Roosevelt’s political enemies rightly remembered him as a not terribly serious young man who had hungered for public office without having many convictions. But they vastly underestimated his personal growth and maturation in the years after his initial paralysis. Assembling a “Brain Trust” (originally “Brains Trust”) of Ivy League economists and political scientists, he held weekly meetings in the drawing room of the governor’s mansion, meetings that sometimes lasted well past midnight, when his tired advisors would hurry to catch the last train back to New York City. Schooling himself in political economy and government, he began developing a new, if somewhat undisciplined, sense of the role of the state in ordinary people’s lives.
Had they been paying closer attention, Roosevelt’s Democratic party rivals—who now included his former political sponsor, Al Smith—would have heard tones of serious resolve and innovation. “What is the state?” he asked in his 1931 message to the New York legislature, demanding increased funds for unemployment relief. “It is the duly constituted representative of an organized society of human beings—created by them for their mutual protection and well being. The state or the government is but the machinery through which such mutual aid and protection is achieved. . . . Our government is not the master but the creature of the people. The duty of the state towards the citizens is the duty of the servant to its master.”
In the context of the time, an era in which governments assumed little responsibility for the general welfare, and in which the courts treated corporations as “individuals,” thereby valuing freedom of contract above freedom to collectively bargain, this was a radical statement.
Roosevelt won the 1932 election, of course, and four years later Americans enjoyed a host of protections that had previously fallen outside the range of government action: federal old-age pensions and assistance for poor families, mortgage and bank-deposit insurance, unemployment insurance, disability payments, relief work, publicly financed electricity, strong regulation of the banking sector, and a vast system of public works.
Though Roosevelt’s policies bobbed and weaved throughout his 12 years as President—a process that made some of his advisers wonder whether the New Deal could even be said to exist as a cohesive program—he consistently moved toward a more expansive vision of state obligation and civic entitlement.

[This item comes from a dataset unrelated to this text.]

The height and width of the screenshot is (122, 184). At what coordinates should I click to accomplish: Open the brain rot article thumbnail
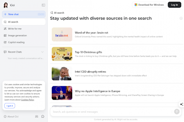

By 1944 he was arguing that “individual freedom cannot exist without economic security” and calling for a “second Bill of Rights” to include “the right to a useful and remunerative job in the industries, or shops or farms or mines of the nation; the right to earn enough to provide adequate food and clothing and recreation. . . . The right of every family to a decent home; the right to adequate medical care and the opportunity to achieve and enjoy good health; the right to adequate protection from the economic fears of old age, and sickness, and accident and unemployment; and finally, the right to a good education.”
Seventy-five years since he first declared he would run for President, many of Roosevelt’s most cherished goals remain partially unmet. But they continue to provide liberals with a vision, and a startlingly simple idea of what government should mean for the citizenry.